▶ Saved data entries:
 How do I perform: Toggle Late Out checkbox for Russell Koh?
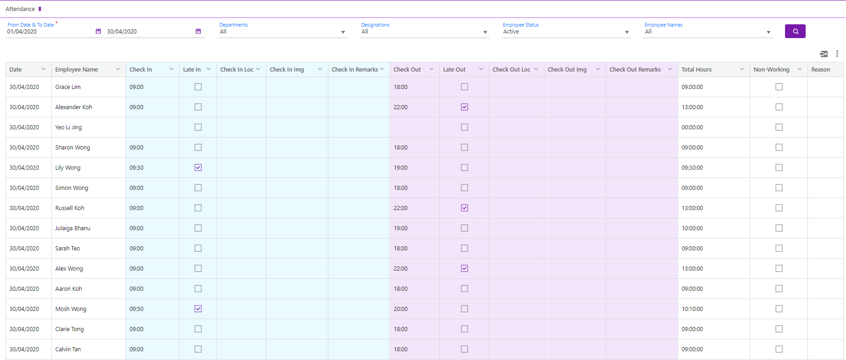point(464,208)
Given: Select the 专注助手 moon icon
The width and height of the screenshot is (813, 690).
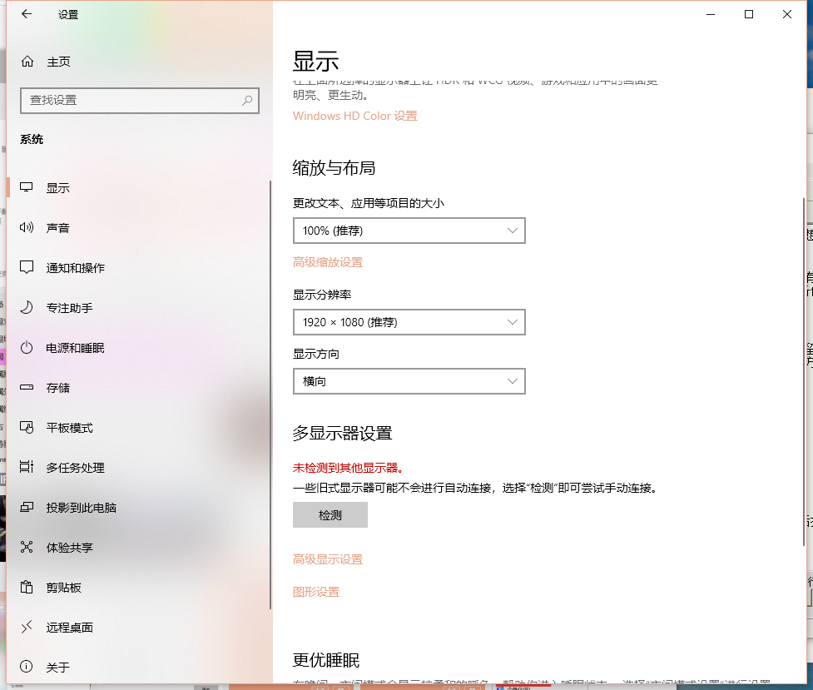Looking at the screenshot, I should coord(27,308).
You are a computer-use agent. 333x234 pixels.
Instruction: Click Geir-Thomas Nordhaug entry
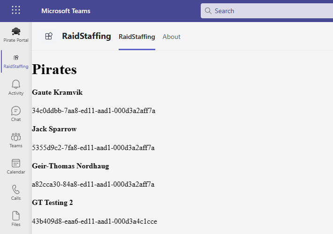coord(70,166)
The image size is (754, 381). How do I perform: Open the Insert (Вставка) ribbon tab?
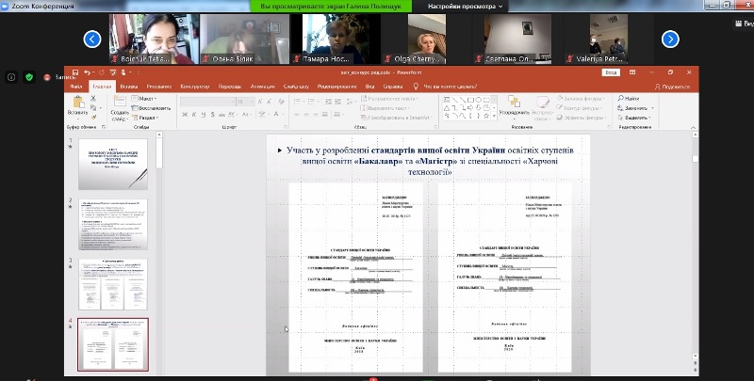(x=128, y=86)
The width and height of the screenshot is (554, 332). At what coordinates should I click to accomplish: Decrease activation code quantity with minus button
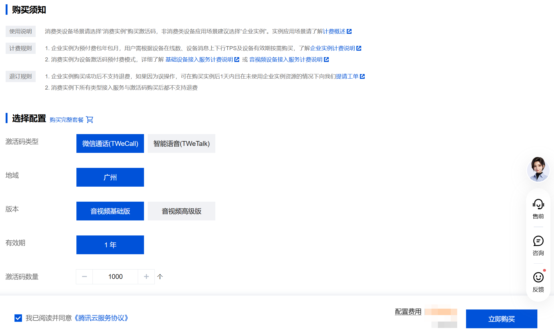[x=84, y=276]
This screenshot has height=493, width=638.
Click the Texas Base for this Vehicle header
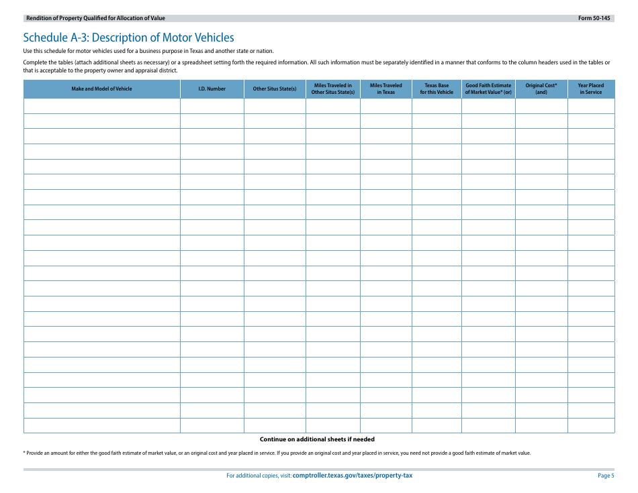pyautogui.click(x=436, y=89)
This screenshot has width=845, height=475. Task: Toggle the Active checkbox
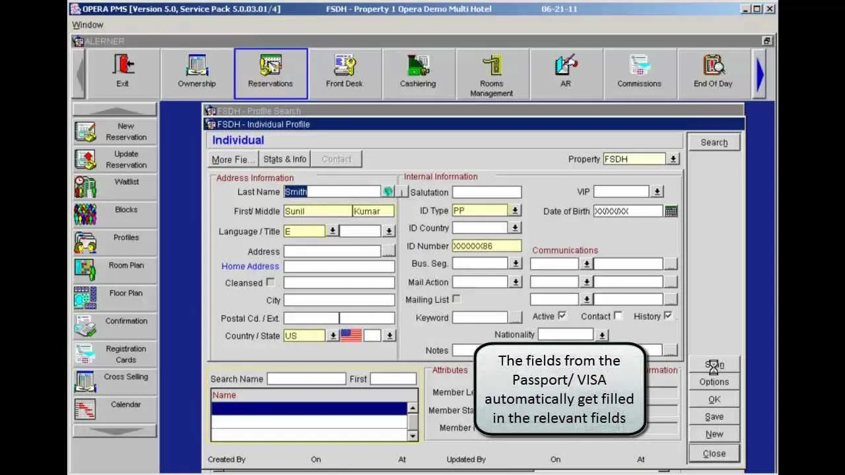tap(562, 316)
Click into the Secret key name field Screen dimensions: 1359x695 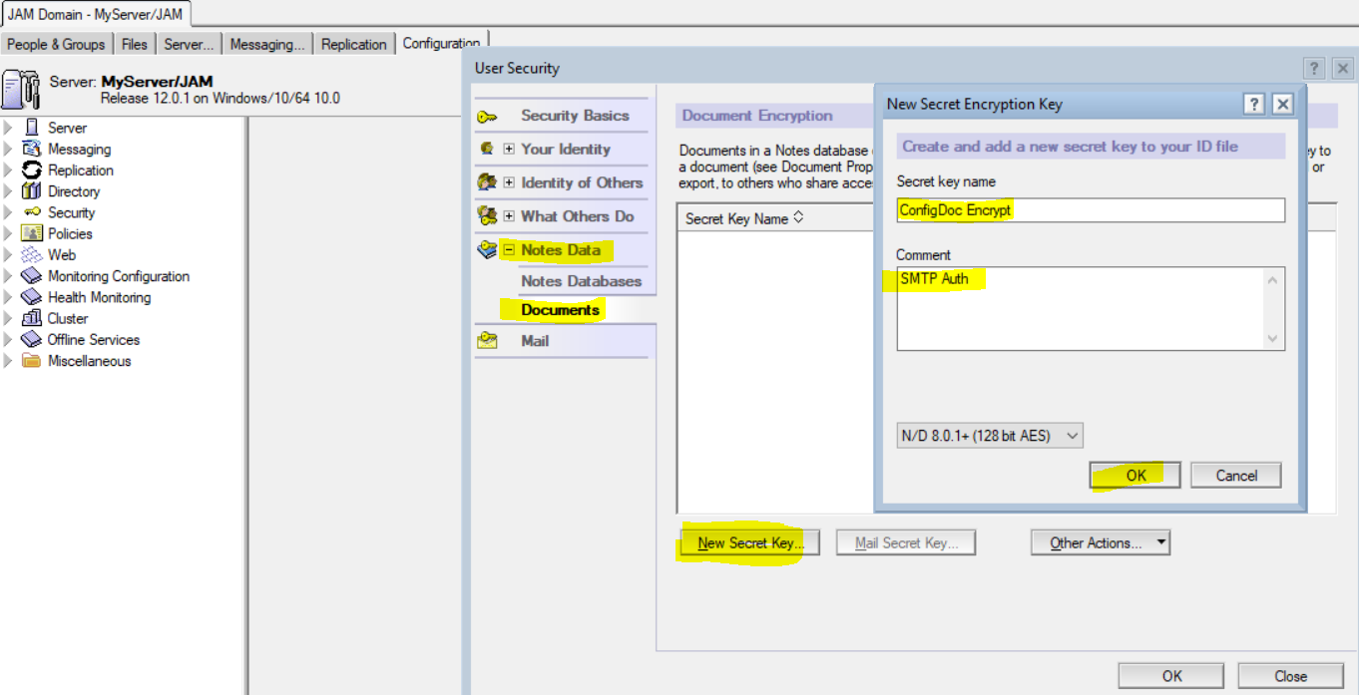point(1090,210)
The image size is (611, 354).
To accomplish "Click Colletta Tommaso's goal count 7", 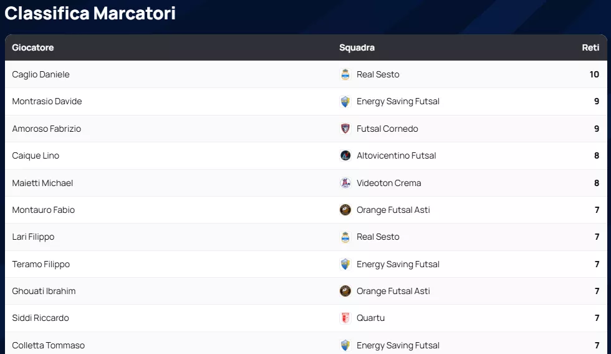I will [597, 345].
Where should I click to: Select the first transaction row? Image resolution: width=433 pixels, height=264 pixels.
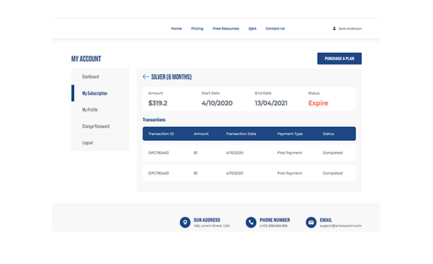(249, 153)
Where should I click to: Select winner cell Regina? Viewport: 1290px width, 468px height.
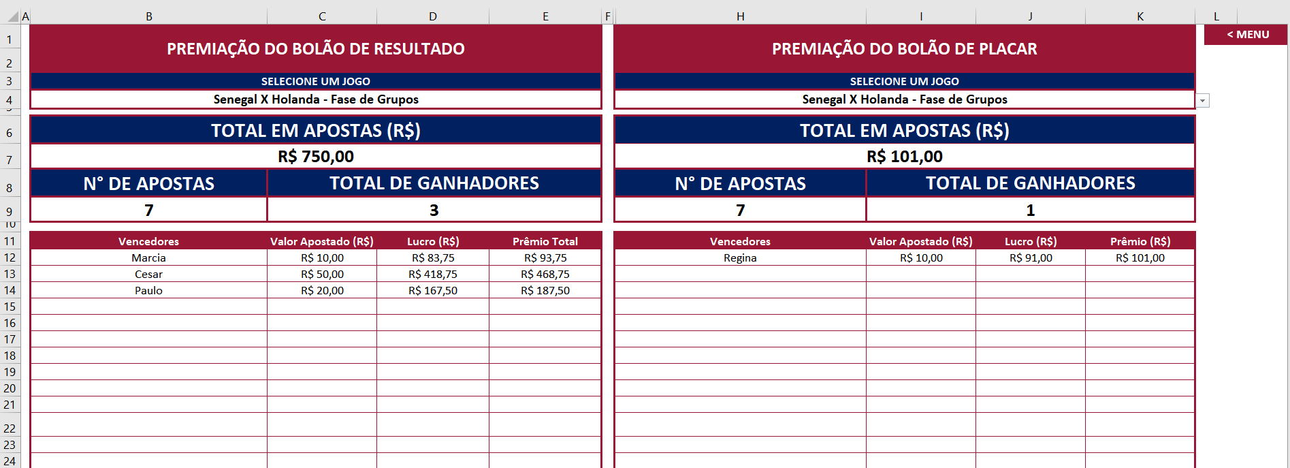pyautogui.click(x=740, y=258)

▶ Exercise goal:
Exact repeats of the lines from the first one in the data through the line containing "You are a computer-use agent. 333x234 pixels." make up the answer. Pictures do not.

▶ Task solution:
 How do I perform: Toggle Late Out checkbox for Russell Koh?
point(464,208)
Given: Select the 专注助手 moon icon
The width and height of the screenshot is (813, 690).
Looking at the screenshot, I should coord(27,308).
You are a computer-use agent. 333x234 pixels.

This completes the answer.